サーバ仮想化市場での立場を固めるべくXenSourceとNECが新たな提携を結んだ。

[Scott Ferguson,eWEEK]
eWEEK

 XenSourceは「XenEnterprise」の市場拡大を目指し、NECと新たな提携を結んだ。6月25日に交わされた契約により、カリフォルニア州パロアルトに本社を置くXenSourceは、x86市場でグローバルに事業展開するOEMであるNECと協力関係を確立する。XenSourceは、オープンソースのハイパーバイザープロジェクトであるXenの開発者らが創設した仮想化企業。

 NECにとっては、XenSourceとの提携により自社のx86サーバの奥行きを拡大し、顧客の選択肢を増やすことができる。
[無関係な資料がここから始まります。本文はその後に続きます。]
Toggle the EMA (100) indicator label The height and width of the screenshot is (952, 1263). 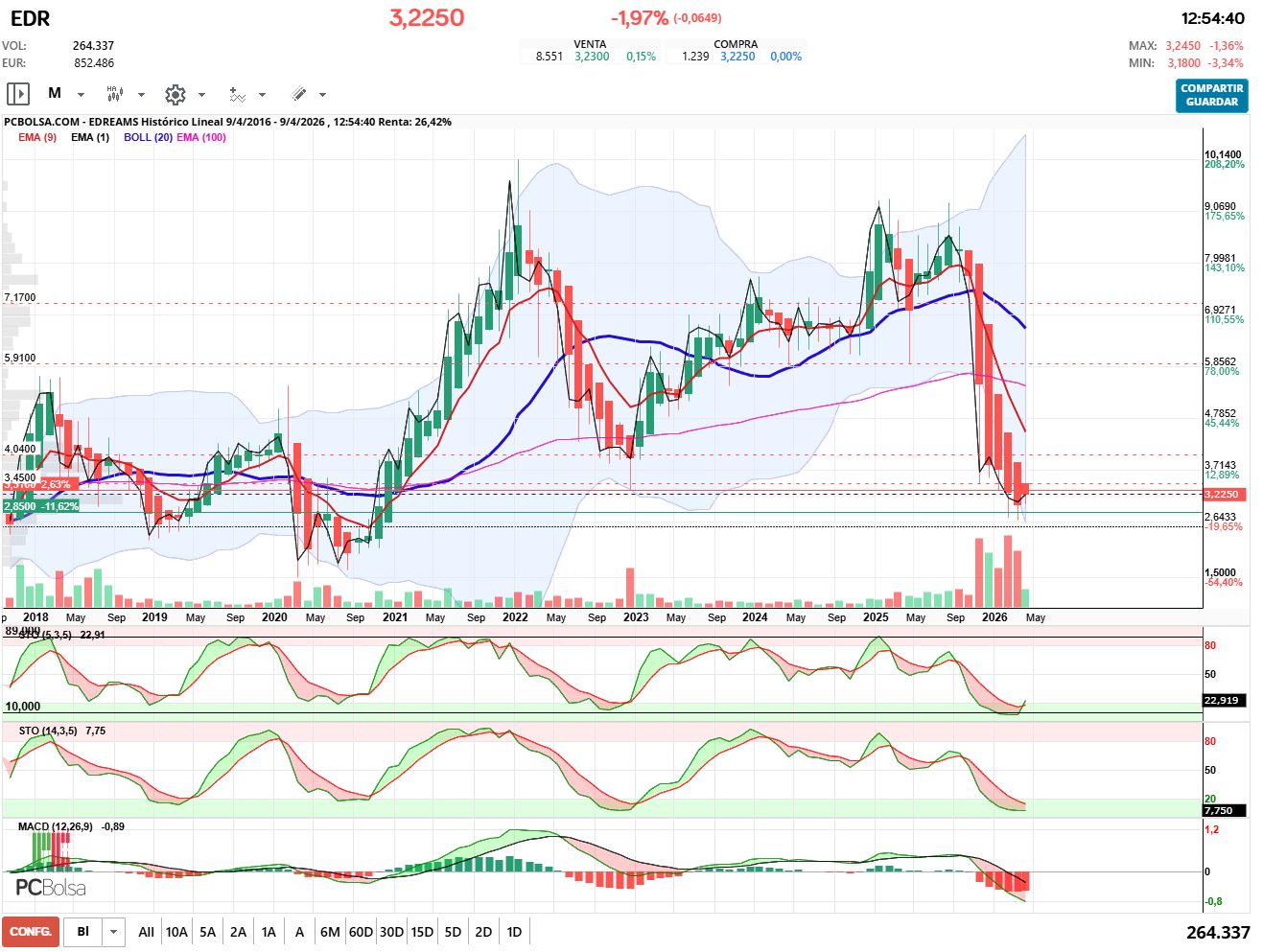pyautogui.click(x=201, y=137)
NECは仮想化技術のリーディングプロバイダーであるVMwareとも提携しているが、XenEnterpriseはNECの管理スイート「Sigma Systems Center」でデフォルトの仮想化オプションになる。

 さらにNECは、XenSourceのXenEnterprise製品の再販も行う。
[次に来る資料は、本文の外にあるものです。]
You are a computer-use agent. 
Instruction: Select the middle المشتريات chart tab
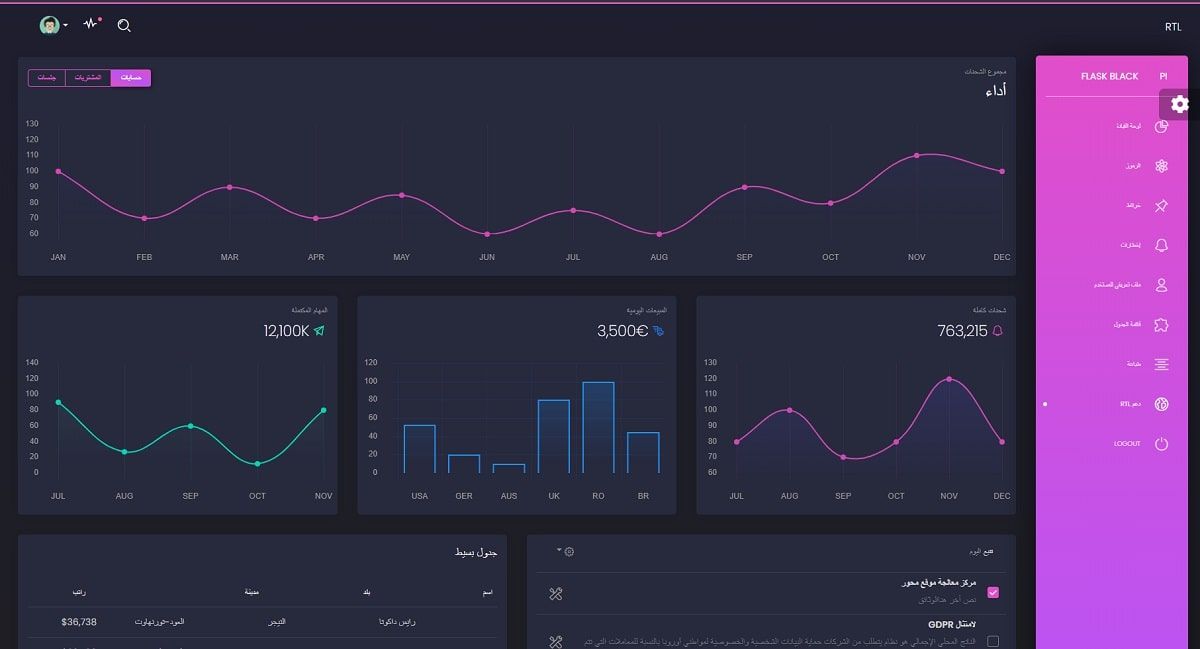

 XenSourceのアジア事業部のゼネラルマネジャー、ニーマ・ホマユーン氏は電話取材で、「NECとXenSourceは、仮想化技術を市場に効率的に提供する手段としてグローバルな契約を締結した」と語った。

 XenSourceは既にStratus TechnologiesやMarathon Technologiesなどの企業と提携を結んでいるが、NECのようなグローバルなプレゼンスを持った企業との提携は今回が初めて。

 「これは当社にとって非常に重要な提携だ。グローバルなプレゼンスを持った一流のOEMとの協力関係を築くことは、XenEnterpriseを次世代の仮想化ソリューションの主流技術として確立する一助となる」とホマユーン氏は話す。

 VMwareは長い間、x86サーバ向けの各種製品で仮想化市場を支配してきた。しかし最近では、オープンソースの仮想化技術がある程度受け入れられるようになってきた。これは、XenやOpenVZなどのオープンソースプロジェクトがVMwareに代わる低コストの選択肢として成長し始めたことを意味する。

 XenSourceに加え、Virtual Ironも自社の仮想化製品でXenハイパーバイザーを採用している。

 NECのコンピュータソフトウェア部門のゼネラルマネジャー、イノウエ・カツミ氏は同社の東京本社から取材に応じ、NECはレガシーのメインフレーム技術の時代から仮想化の経験を持っているが、XenSourceとの契約は自社のx86ラインの拡大につながると述べた。

 調査会社Gartnerによると、x86市場でNECは2007年1〜3月期、出荷台数ベースで2.3%のシェアを確保し、全世界で5位にランクされた。しかしNECは、同期にx86市場で31%の市場シェアを取った市場リーダーのHewlett-Packardから大きく引き離されている。

 XenEnterprise製品をNECのハードウェア/ソフトウェアに統合するのに加え、XenSourceとNECでは、ストレージやネットワーキング製品用の仮想化ツールの開発も始める。

 NECによると、同社は8月にXenEnterpriseの出荷を開始する予定で、XenSourceのソフトウェアを組み込んだNEC Sigma Systems Center管理スイートは12月に提供される見込みだという。これらの製品は当初、日本国内で発売され、その後、米国などの海外市場でも販売される予定だ。

 XenSourceの仮想化技術を組み込んだNECの管理ソフトウェアのリリースには、XenEnterpriseの最新版(バージョン4.0)が含まれる。ホマユーン氏によると、同バージョンは今夏にリリースされる予定。

 両社幹部によると、XenEnterpriseが含まれるSigma Systems Center管理スイートの価格は未定だという。